---------- Records shown
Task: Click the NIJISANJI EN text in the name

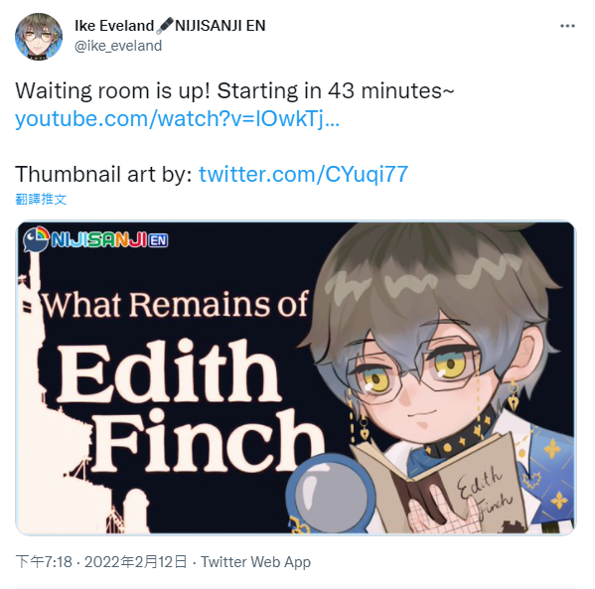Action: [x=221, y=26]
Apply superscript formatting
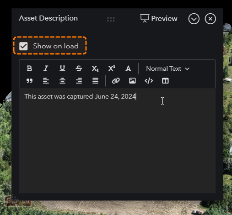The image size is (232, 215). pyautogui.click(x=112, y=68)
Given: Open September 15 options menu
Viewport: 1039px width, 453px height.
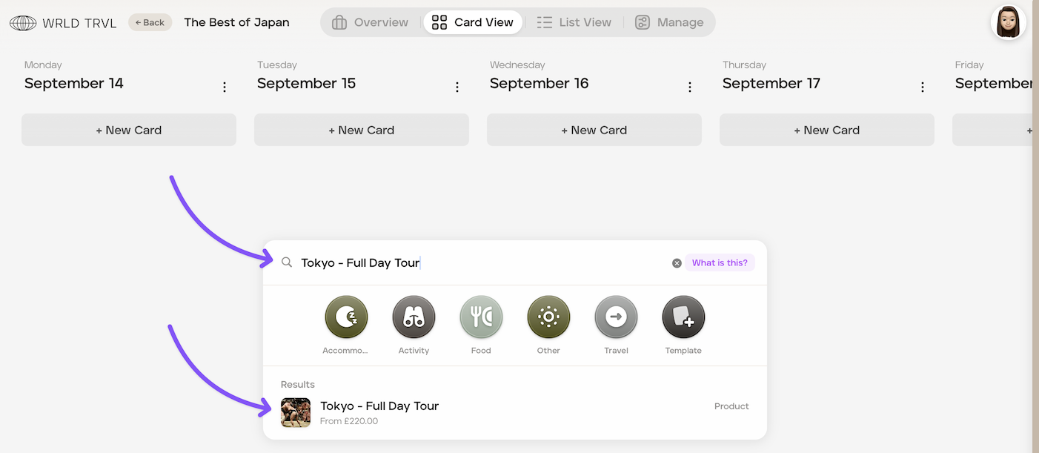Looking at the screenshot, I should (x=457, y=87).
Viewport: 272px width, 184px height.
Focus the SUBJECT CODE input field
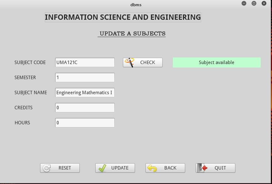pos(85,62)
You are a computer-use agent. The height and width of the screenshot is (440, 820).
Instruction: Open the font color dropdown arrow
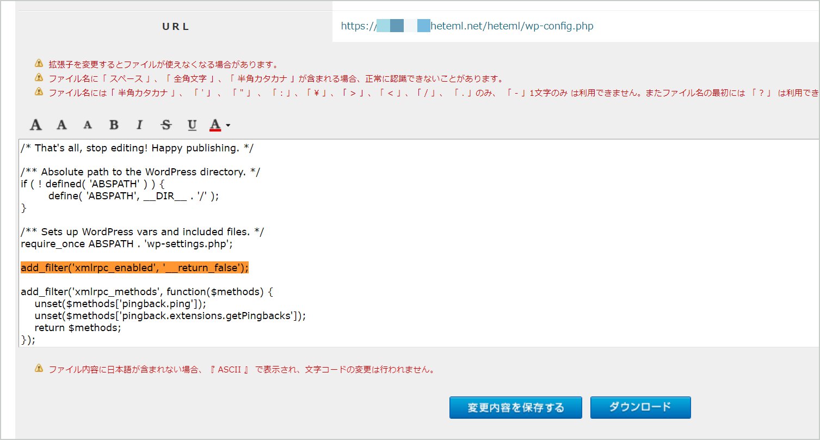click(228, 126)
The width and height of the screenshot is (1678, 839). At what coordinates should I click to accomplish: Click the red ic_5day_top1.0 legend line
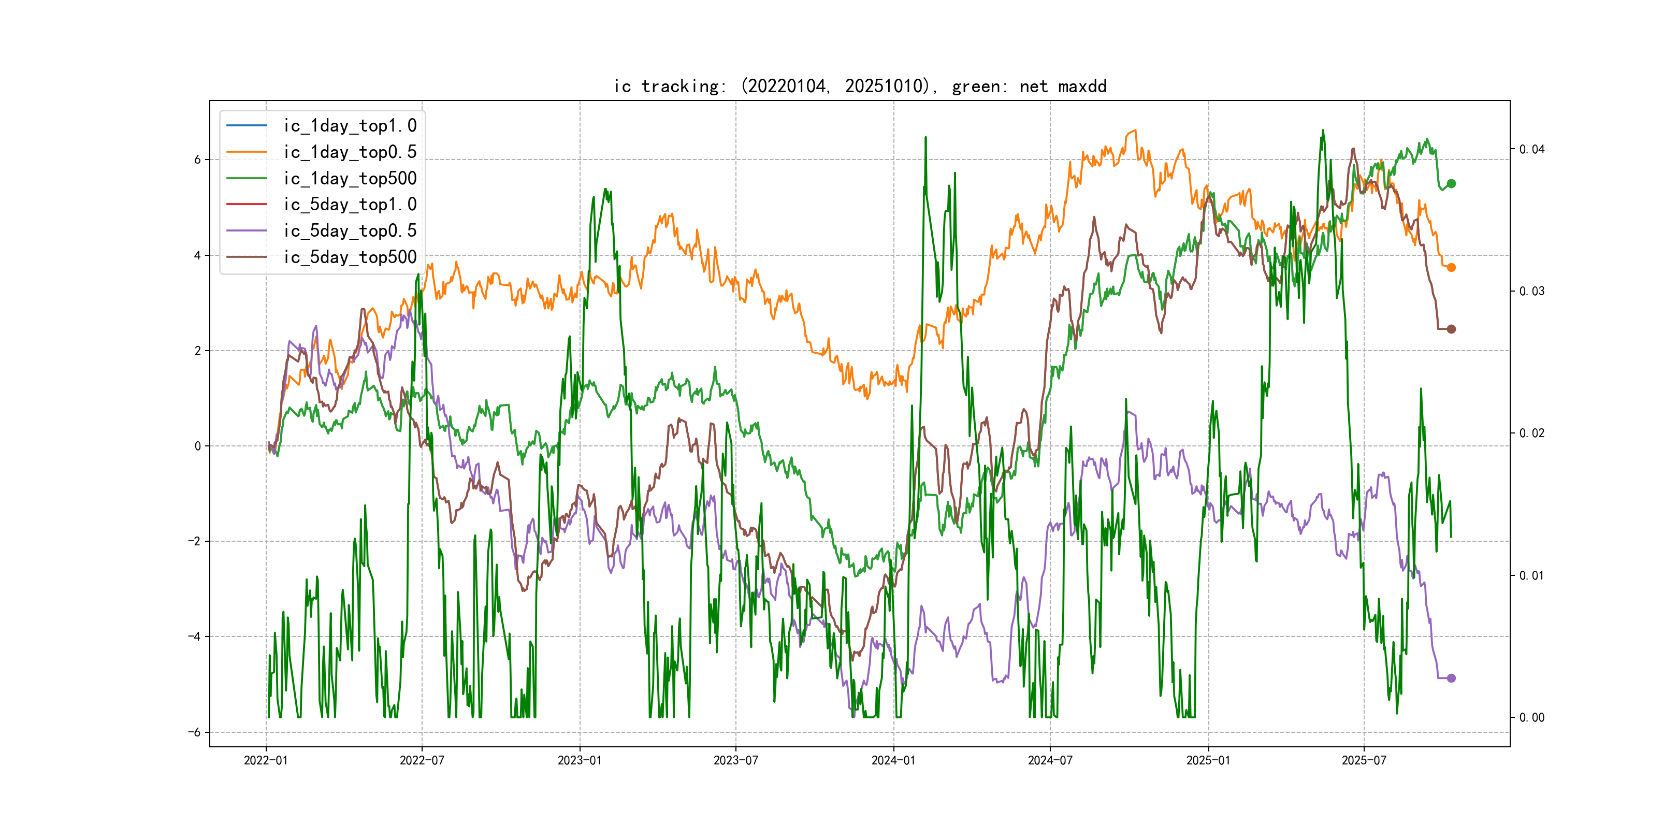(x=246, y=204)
--------------------
▶ _Task statement_:
Your answer must be the lines from the line containing "Focus the SUBJECT CODE input field" through the final line of the data, written out exactly, both ends included and pictures left out.

▶ _Response to this task_:
Focus the SUBJECT CODE input field
pos(85,62)
You are a computer-use agent. The height and width of the screenshot is (440, 820).
Instruction: Open the font color dropdown arrow
click(228, 126)
The width and height of the screenshot is (1678, 839). At what coordinates should I click to accomplish: Click the red ic_5day_top1.0 legend line
(x=246, y=204)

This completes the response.